Paraná liderou disseminação de fake news sobre morte de Lula no WhatsApp

    O estado fez 141 menções à teoria conspiratória a cada 100 mil mensagens; na Bahia, foram 39

    Foto: Reprodução, Youtube

    Um levantamento realizado por uma empresa de tecnologia apontou que o estado do Paraná liderou as menções a uma teoria conspiratória no WhatsApp sobre a suposta morte do presidente eleito Luiz Inácio Lula da Silva (PT). O estudo foi feito pela Palver, que monitora mais de 16 mil grupos públicos no aplicativo.

    De acordo com a coluna de Mônica Bergamo, na Folha de S. Paulo, a empresa analisou termos relacionados à fake news entre os dias 1º de setembro e 29 de novembro, constatando que os paranaenses foram responsáveis por um total de 141 menções a cada 100 mil mensagens.

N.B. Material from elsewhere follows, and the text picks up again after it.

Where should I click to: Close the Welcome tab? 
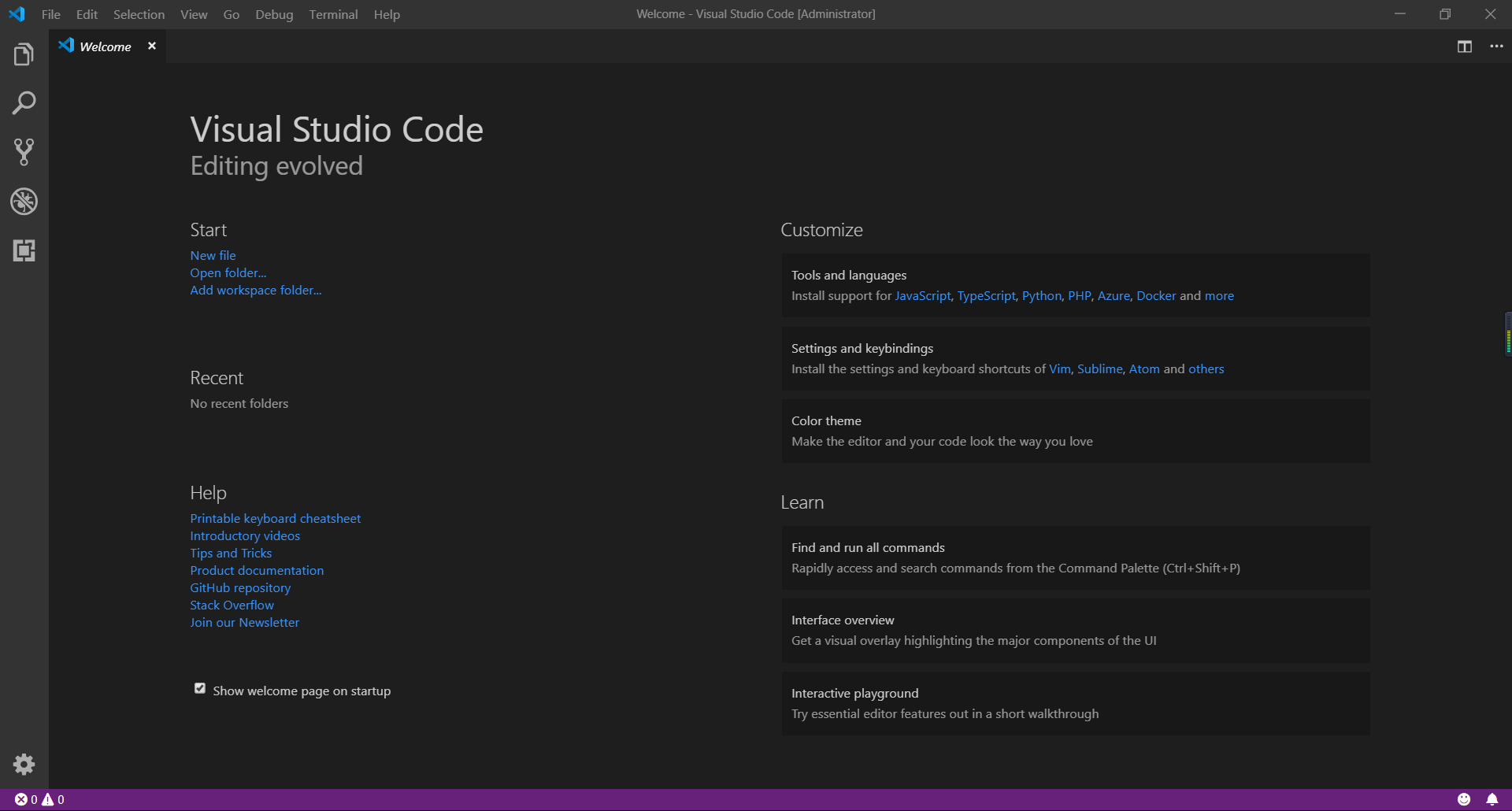tap(152, 46)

    São Paulo e Rio de Janeiro ficaram na segunda e terceira posição, com 127 e 112 menções a cada 100 mil mensagens, respectivamente. Segundo a publicação, a teoria da conspiração da morte de Lula e a substituição por um ator mascarado circulou até em estados onde o petista venceu as eleições, mas com uma menor incidência.

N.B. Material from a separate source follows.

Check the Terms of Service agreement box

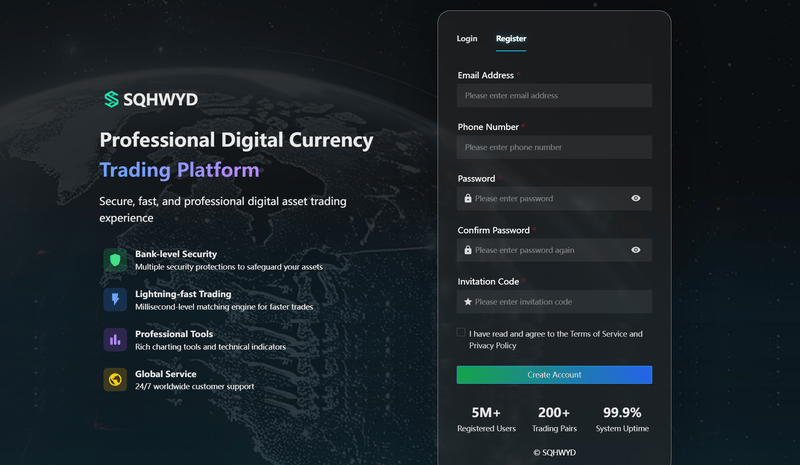pos(461,332)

    Na Bahia, por exemplo, foram 39 menções a cada 100 mil mensagens. Em Minas Gerais e Piauí foram registradas 28 e 26 menções, respectivamente.

    O levantamento aponta ainda que em 25 de novembro os comentários sobre a “morte” do petista representaram quase 10% das menções gerais a Lula nos mais de 16 mil grupos observados.